> INFORMATION GIVEN:
____

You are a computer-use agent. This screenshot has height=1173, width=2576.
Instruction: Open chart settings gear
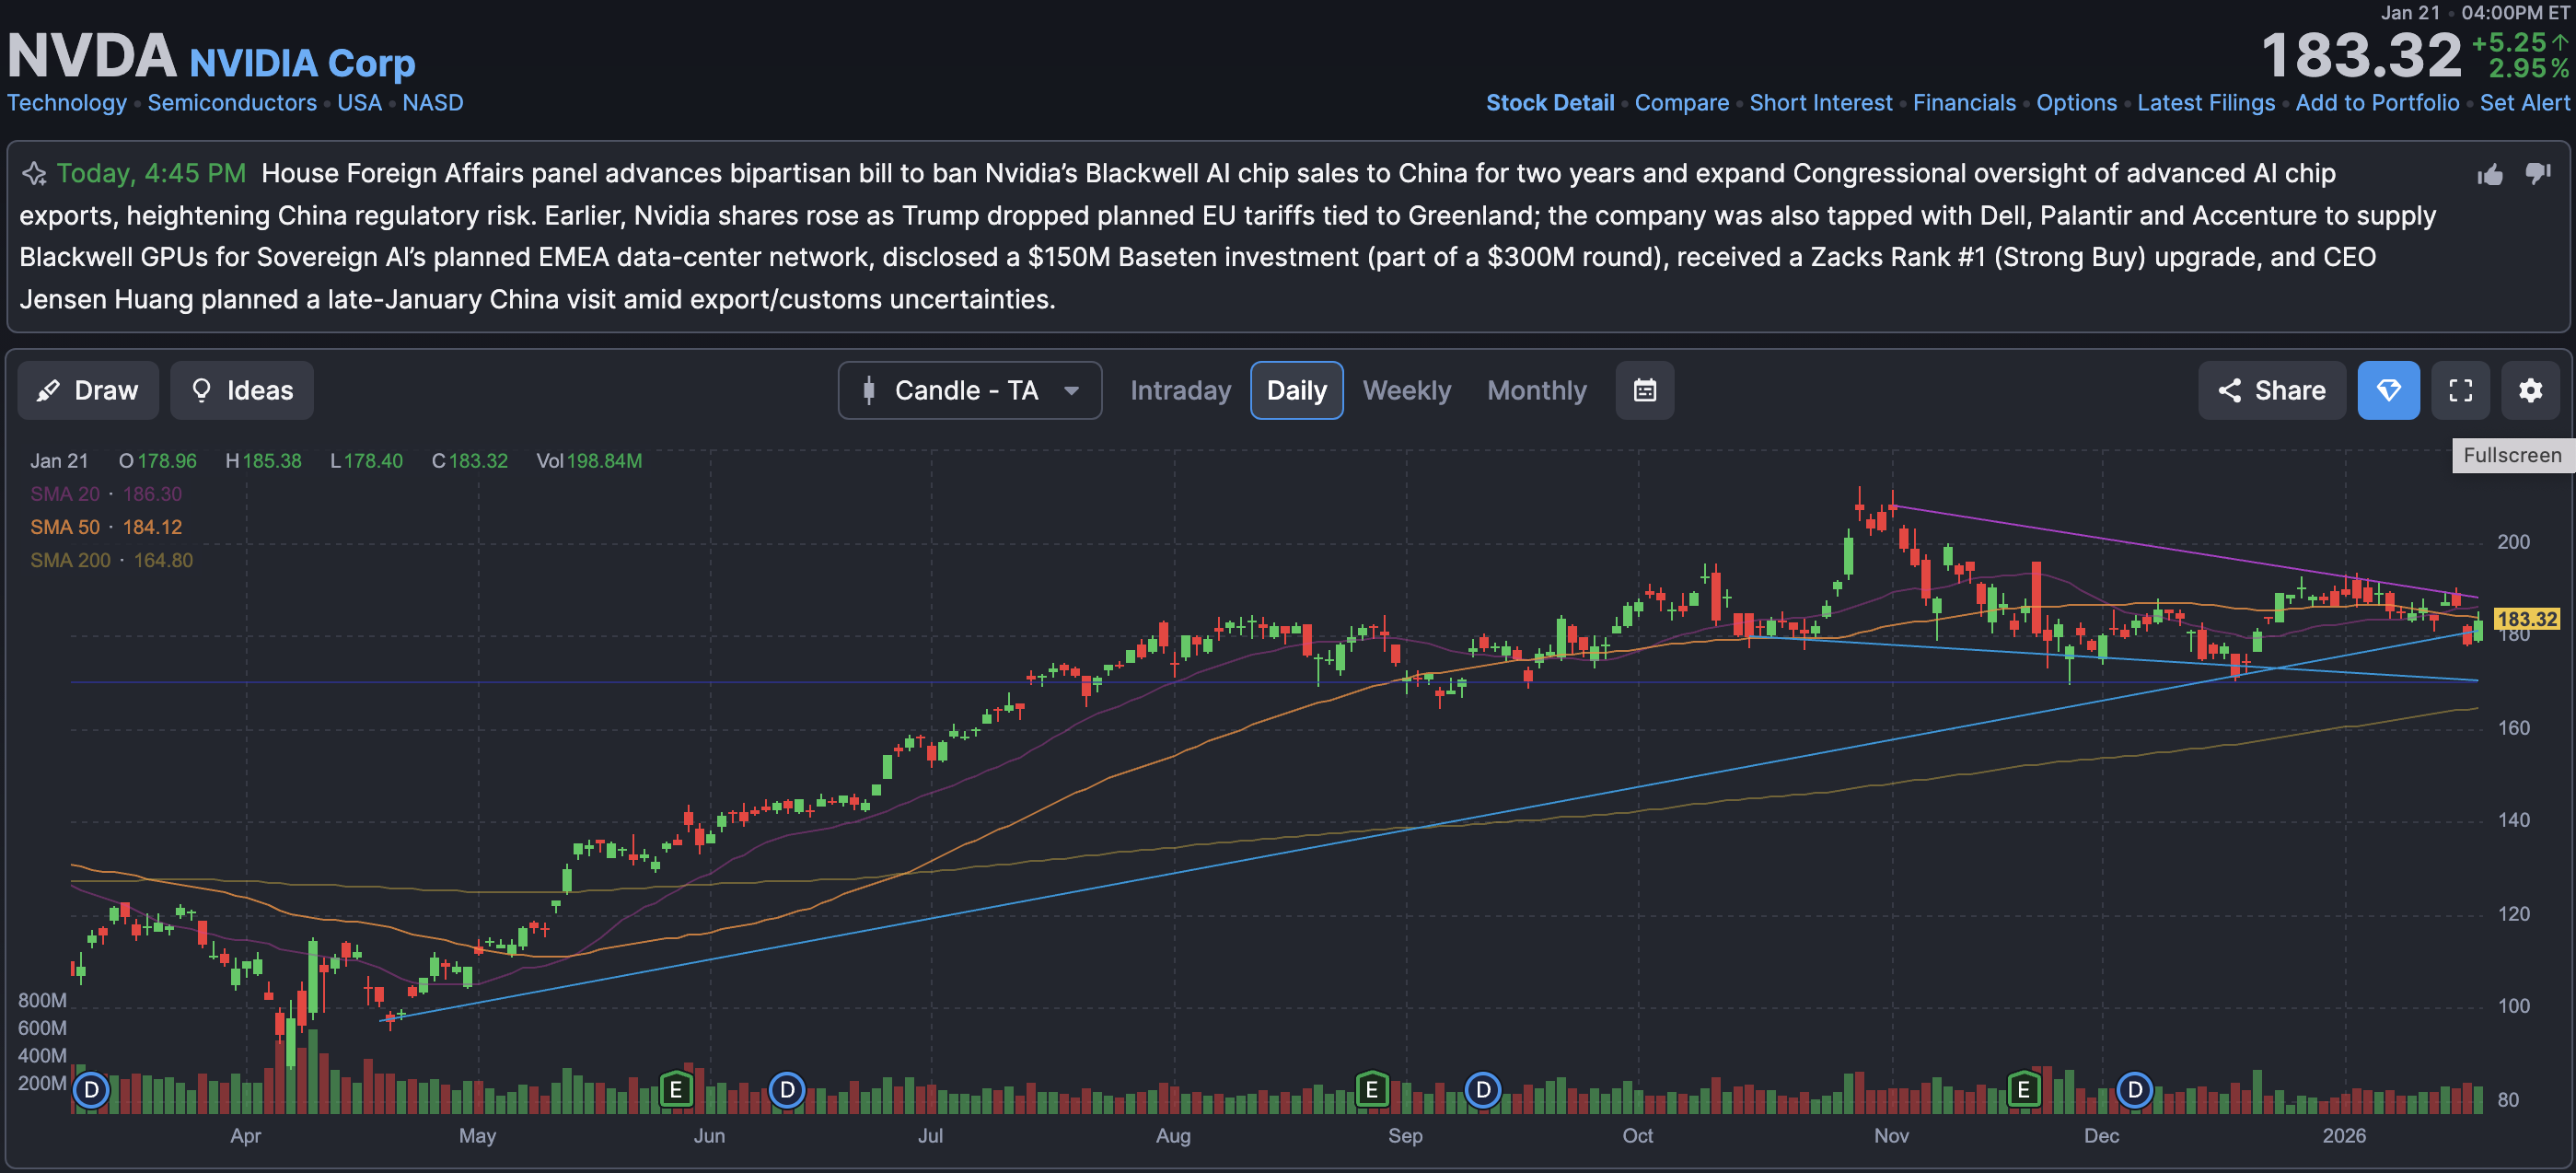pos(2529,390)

____

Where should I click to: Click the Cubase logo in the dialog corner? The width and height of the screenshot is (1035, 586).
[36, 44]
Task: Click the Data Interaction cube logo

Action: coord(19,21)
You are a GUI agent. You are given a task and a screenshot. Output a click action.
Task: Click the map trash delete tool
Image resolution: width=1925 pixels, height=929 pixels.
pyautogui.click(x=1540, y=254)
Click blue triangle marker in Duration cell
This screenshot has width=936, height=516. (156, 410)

____

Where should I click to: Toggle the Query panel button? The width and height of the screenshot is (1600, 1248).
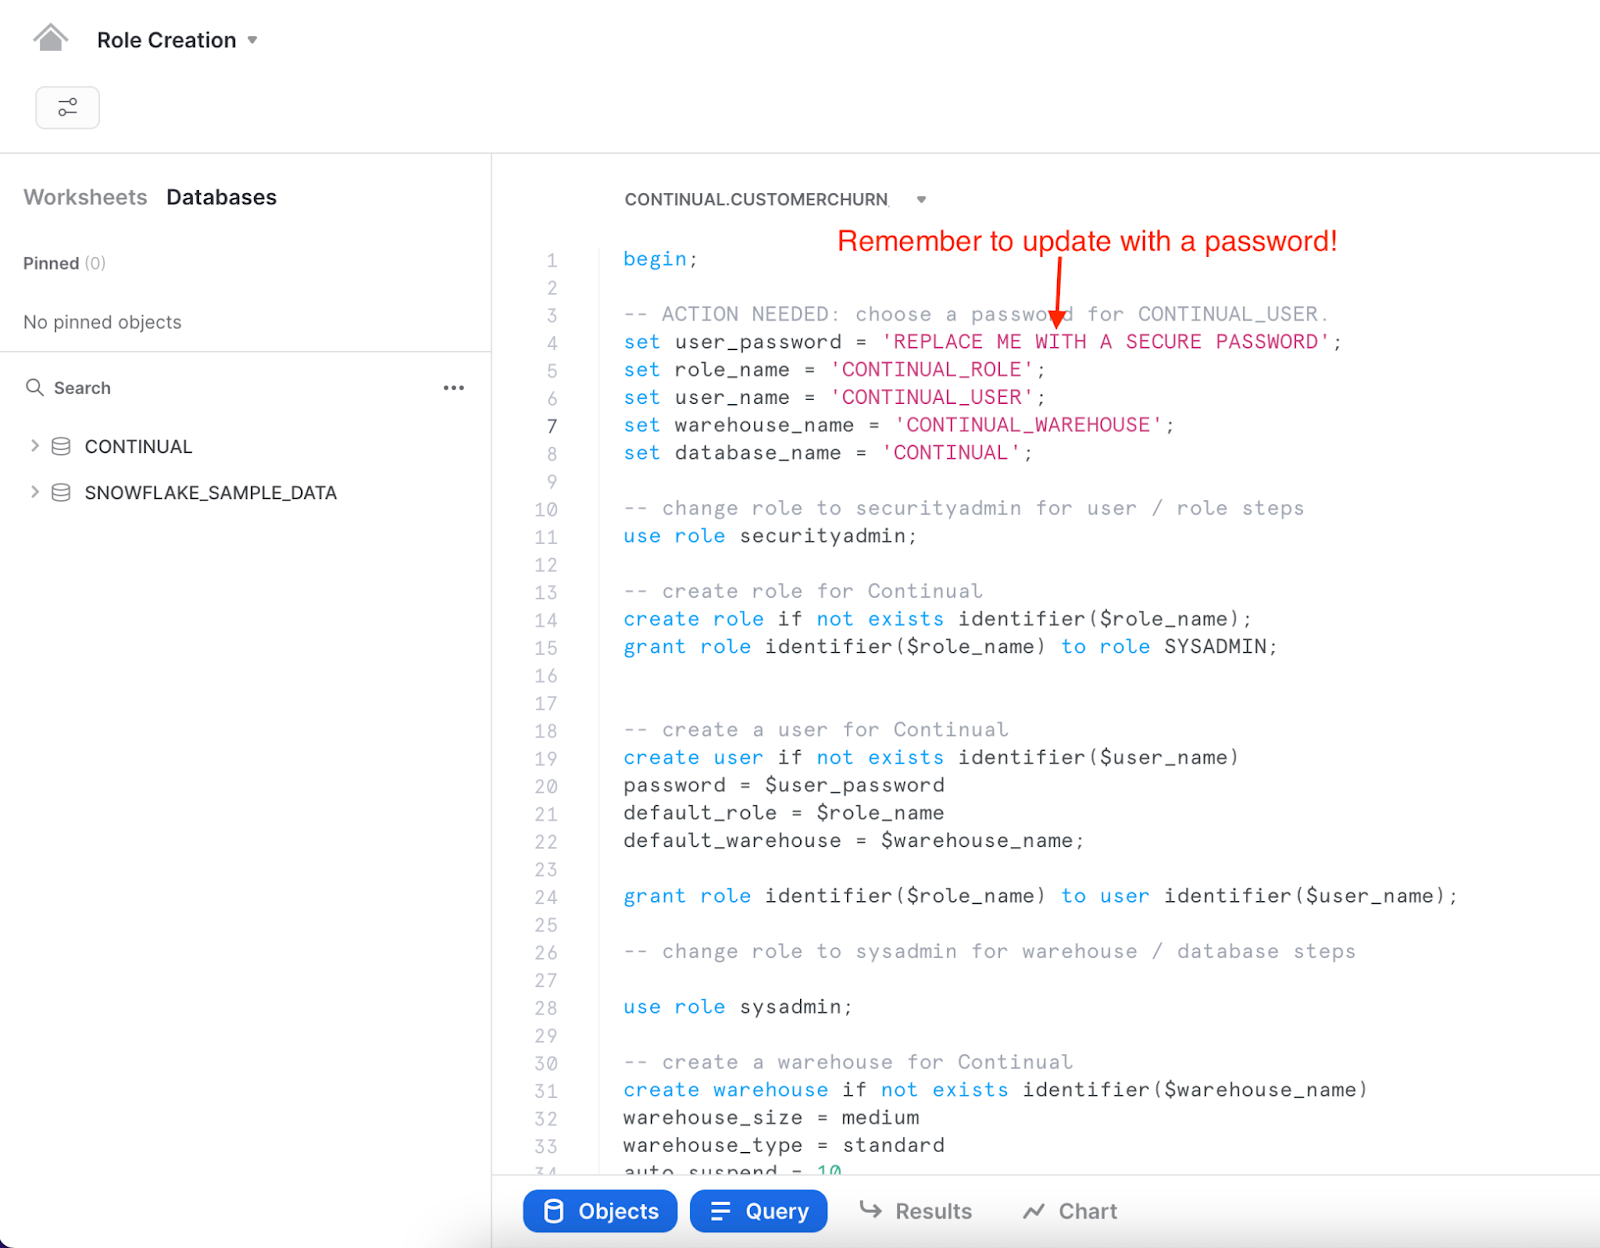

____

> WHAT IS REQUIRED:
Update the listing between the lines holding "You are a computer-use" and "pos(2529,390)", inclusive, by writing those lines out again with "chart settings" changed to "display settings" and nothing else altered. Leave the picture out of your answer.

> RESULT FOR THIS TASK:
You are a computer-use agent. This screenshot has height=1173, width=2576.
Instruction: Open display settings gear
pos(2529,390)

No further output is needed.